For deer hunters, the DNR's 2013 season proposals are far less complicated.
"This year's proposed regulations will follow a framework very similar to last year's," said Paul Johansen, the agency's assistant wildlife chief. "We're proposing some additional liberalization to our antlerless-deer regulations, but we're not talking about anything drastic."
Five counties that were closed to antlerless-deer hunting in 2012 would be open this fall to hunters with lottery-drawn permits: Boone, northern Greenbrier, Mercer, western Pendleton and eastern Raleigh.
Another county that was closed -- Lincoln -- would be opened to antlerless-deer hunting with no limits on permits.
In seven counties, the bag limit for antlerless deer would rise from one to three: Barbour, Cabell, Gilmer, Grant, southern Greenbrier, Monroe and Roane.
And in 13 counties, hunters would be required to kill an antlerless deer before they would be allowed to kill a second buck: Berkeley, Harrison, Jackson, Jefferson, Lewis, Marion, Mason, western Mineral, Morgan, Putnam, Ritchie, Wetzel and Wirt.
The addition of those 13 counties means that 22 of the state's 55 counties would fall under the DNR's most liberal antlerless-deer hunting regulations. Gary Foster, the agency's game management supervisor, said harvest data from the past two buck and antlerless seasons dictated a more liberal approach.

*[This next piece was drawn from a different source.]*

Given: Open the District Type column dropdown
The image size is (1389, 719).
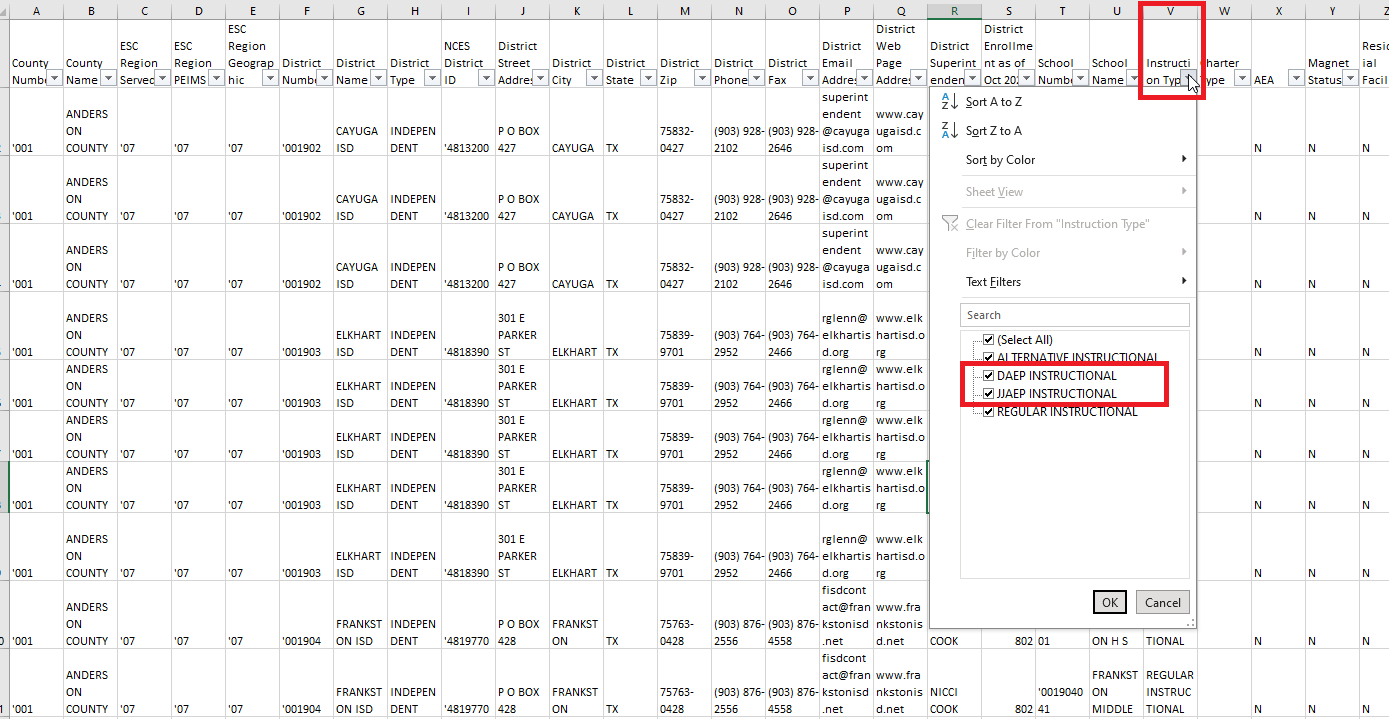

"We base our recommendations on a two-year average [of harvest data]," he explained. "We had an artificially low harvest in 2010, and that made the 2012 regulations a little more conservative than perhaps they should have been. This year's regulation proposal is based on the 2011 and 2012 harvests, which we think represented the condition of the deer population pretty accurately."
In addition to the big-game proposals, DNR officials asked the commission to place bag limits for the first time on a broad array of reptiles and amphibians.
Before the proposal, only bullfrogs, green frogs, snapping turtles and spiny softshell turtles had bag limits. Barb Sargent, the DNR's Natural Heritage Program coordinator, said the lack of regulations on other species was allowing wood turtles, box turtles, salamanders, snakes and lizards to be collected willy-nilly and sold on the black market for pets and for food.
"West Virginia has a reputation as being a 'black hole' where there is very little protection for reptiles and amphibians," Sargent said.
"For example, someone could come in here, buy a fishing license and take 100 turtles. In 2008, a bust in Hampshire County found three Florida men with $250,000 worth of turtles, snakes and frogs. We don't want that happening anymore, and that's why we've proposed these bag limits."
Commission members have the prerogative to approve, disapprove or modify any regulations proposed to them. The public will have a chance to comment on the proposals at a series of meetings the DNR will hold in March. Votes on proposed regulations should take place at the commission's late-April meeting.